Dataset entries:
***
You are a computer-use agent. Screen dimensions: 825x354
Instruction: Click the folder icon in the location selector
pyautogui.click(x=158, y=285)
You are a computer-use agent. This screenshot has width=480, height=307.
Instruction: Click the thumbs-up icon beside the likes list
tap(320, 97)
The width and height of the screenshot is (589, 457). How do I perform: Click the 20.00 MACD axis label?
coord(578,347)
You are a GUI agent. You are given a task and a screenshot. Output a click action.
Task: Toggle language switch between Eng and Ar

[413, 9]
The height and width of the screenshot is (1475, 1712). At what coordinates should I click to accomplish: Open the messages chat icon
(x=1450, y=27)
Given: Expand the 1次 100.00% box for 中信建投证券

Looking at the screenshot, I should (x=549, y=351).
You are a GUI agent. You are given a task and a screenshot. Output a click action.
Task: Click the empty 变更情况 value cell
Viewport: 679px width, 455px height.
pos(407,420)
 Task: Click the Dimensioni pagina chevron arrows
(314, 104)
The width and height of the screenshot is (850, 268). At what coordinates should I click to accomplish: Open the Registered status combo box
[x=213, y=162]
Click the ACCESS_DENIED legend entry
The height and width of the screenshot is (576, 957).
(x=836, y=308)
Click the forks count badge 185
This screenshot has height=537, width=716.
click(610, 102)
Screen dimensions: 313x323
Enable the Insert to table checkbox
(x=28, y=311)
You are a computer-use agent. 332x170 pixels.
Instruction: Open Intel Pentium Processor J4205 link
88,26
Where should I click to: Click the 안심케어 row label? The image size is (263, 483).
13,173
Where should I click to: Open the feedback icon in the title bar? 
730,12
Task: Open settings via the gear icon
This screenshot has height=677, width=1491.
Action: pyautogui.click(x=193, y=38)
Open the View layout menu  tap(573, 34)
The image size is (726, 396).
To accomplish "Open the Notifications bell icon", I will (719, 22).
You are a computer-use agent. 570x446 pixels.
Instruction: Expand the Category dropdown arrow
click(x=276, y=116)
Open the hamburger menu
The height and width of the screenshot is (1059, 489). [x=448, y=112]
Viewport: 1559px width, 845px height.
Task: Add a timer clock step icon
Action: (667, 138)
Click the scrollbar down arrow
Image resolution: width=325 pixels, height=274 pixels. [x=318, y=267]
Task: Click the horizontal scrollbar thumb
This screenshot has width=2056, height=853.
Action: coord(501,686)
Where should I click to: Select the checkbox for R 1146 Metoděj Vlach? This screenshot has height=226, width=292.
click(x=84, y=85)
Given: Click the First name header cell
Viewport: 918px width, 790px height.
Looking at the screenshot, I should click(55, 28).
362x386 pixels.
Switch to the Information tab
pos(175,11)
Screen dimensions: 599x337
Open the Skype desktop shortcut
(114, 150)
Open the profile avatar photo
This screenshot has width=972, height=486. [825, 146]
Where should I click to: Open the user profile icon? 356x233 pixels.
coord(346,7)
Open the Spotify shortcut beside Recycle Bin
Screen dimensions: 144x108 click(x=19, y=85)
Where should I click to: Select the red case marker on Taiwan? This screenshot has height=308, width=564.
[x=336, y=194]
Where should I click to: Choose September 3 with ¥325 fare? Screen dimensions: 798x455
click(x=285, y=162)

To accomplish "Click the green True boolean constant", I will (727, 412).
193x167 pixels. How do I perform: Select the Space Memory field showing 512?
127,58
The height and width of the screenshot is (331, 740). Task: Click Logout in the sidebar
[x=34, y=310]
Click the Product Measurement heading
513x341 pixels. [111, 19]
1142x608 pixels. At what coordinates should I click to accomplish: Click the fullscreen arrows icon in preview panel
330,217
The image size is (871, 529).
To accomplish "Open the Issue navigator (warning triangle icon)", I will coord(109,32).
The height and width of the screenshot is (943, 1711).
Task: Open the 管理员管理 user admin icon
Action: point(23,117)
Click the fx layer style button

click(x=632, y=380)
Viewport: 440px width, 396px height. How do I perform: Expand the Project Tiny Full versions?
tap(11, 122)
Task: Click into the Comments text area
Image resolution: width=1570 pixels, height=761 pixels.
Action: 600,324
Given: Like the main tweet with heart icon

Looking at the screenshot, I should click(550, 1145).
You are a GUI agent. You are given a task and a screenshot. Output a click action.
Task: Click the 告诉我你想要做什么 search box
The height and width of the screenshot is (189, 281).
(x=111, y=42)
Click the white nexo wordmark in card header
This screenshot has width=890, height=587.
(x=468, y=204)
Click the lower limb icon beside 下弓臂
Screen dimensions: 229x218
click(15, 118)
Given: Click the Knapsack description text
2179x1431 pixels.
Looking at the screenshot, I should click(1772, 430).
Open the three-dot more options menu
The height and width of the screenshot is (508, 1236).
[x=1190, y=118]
***
**INSTRUCTIONS TO FOLLOW**
Arrange the lines of the listing above as a numbered list, skipping blank lines. Begin at the line containing "Click the Product Measurement heading" and end with the line containing "Action: 600,324", including both.

**TASK ANSWER**
1. Click the Product Measurement heading
2. 513x341 pixels. [111, 19]
3. 1142x608 pixels. At what coordinates should I click to accomplish: Click the fullscreen arrows icon in preview panel
4. 330,217
5. The image size is (871, 529).
6. To accomplish "Open the Issue navigator (warning triangle icon)", I will coord(109,32).
7. The height and width of the screenshot is (943, 1711).
8. Task: Open the 管理员管理 user admin icon
9. Action: point(23,117)
10. Click the fx layer style button
11. click(x=632, y=380)
12. Viewport: 440px width, 396px height. How do I perform: Expand the Project Tiny Full versions?
13. tap(11, 122)
14. Task: Click into the Comments text area
15. Image resolution: width=1570 pixels, height=761 pixels.
16. Action: 600,324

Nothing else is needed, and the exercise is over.